人間に医療行為を施す「看護師」とは異なり、現在のところ動物看護師は国家資格ではありません。

動物の医療についての国家資格は、現在では「獣医師」のみとなっていて、動物看護師が従事できる仕事も限られています。

現状では動物看護師に関する公的資格も存在していないため、無資格でも、動物看護の仕事をすることは可能です。

しかし、動物看護業界では資格に関する新しい動きが起こりはじめ、将来的には誰でも動物看護師になれるという形は変わっていくものと考えられます。

統一資格がついに誕生

これまで、動物看護師の資格は民間の各動物看護団体が独自に運営し、その種類や名称もさまざまでした。

複数の団体がそれぞれ異なる内容の試験を行っていたため、それぞれ求められる知識はバラバラで、各資格のレベルや有資格者のスキルにも差があることが以前から指摘されていました。

動物看護師は本来、知識と技術が求められる専門性の高い仕事であるため、「このままでは動物看護師の資格の価値を向上させることはできない」という意見が業界に広まり、これまで独自の資格認定をしてきた団体が集まり、2011年に動物看護師統一認定機構を発足させました。

2012年からは統一化した認定動物看護師試験が実施され、現在動物看護師の資格は、統一認定機構が実施する認定動物看護士統一試験に一本化される動きが強まっています。

ただし、すべての動物看護師資格が一本化されているわけではなく、現在でも民間団体が認定する資格もあり、それを有して働いている動物看護士も少なくなく、現場ではいまだ混乱が生じているのが現状です。

動物看護師資格の価値が向上しつつある

民間資格を一本化する狙いは、試験内容を統一するためだけではなく、業界全体として、「動物看護師」の地位を高めようというねらいがあります。

認定動物看護師資格を取得すれば、一定レベルの知識を持っていることが保証され、雇用する動物病院側も、その人の持つ知識やスキルのレベルがわかりやすいため、採用時の評価ポイントとして重要視され始めているようです。

動物看護師の資格が世間に認められるようになれば、これまで無免許や無資格で働いていた人たちが淘汰されていき、動物看護師全体のレベルが上がり、動物看護師自体の地位も高まっていくと考えられています。

動物看護師資格を国家資格に

現在、統一認定機構は、動物看護師の資格を国家資格とするように国に働きかけています。

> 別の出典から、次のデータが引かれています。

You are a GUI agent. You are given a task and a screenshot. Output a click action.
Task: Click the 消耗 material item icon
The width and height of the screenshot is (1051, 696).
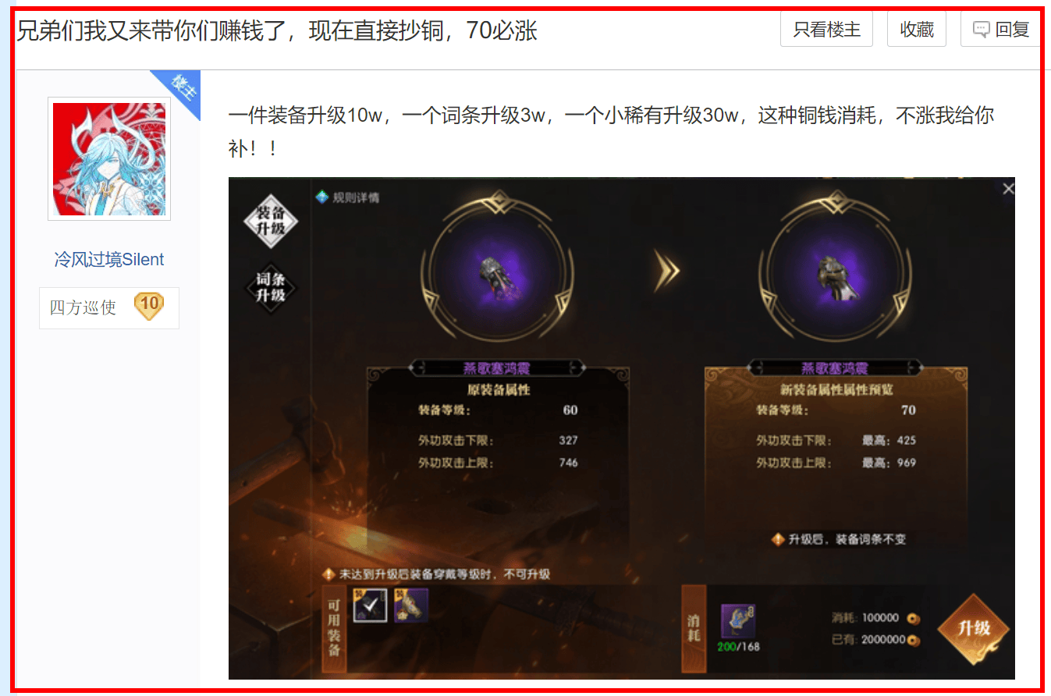pyautogui.click(x=737, y=621)
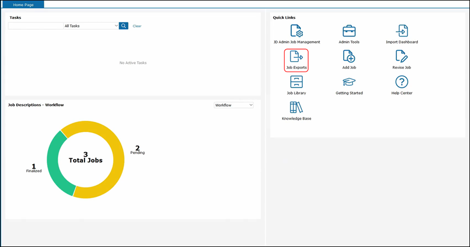Open the Job Exports icon
The height and width of the screenshot is (247, 470).
296,56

動物看護師資格が国家資格として認められれば、これまでのように、無資格で動物医療の仕事をすることはできなくなるため、動物にとっても動物看護師にとってもより働きやすい環境が整っていくことでしょう。

また、国家資格化することで、動物看護師の地位や待遇改善にもつながり、より動物看護師という仕事が世間に浸透していくと考えられます。

今現在は資格がなくても動物看護師として働けることで、せっかく動物看護師の資格を持っていてもさほど優遇されないという現状もあるため、今後この動きは業界全体でますます活発化していくでしょう。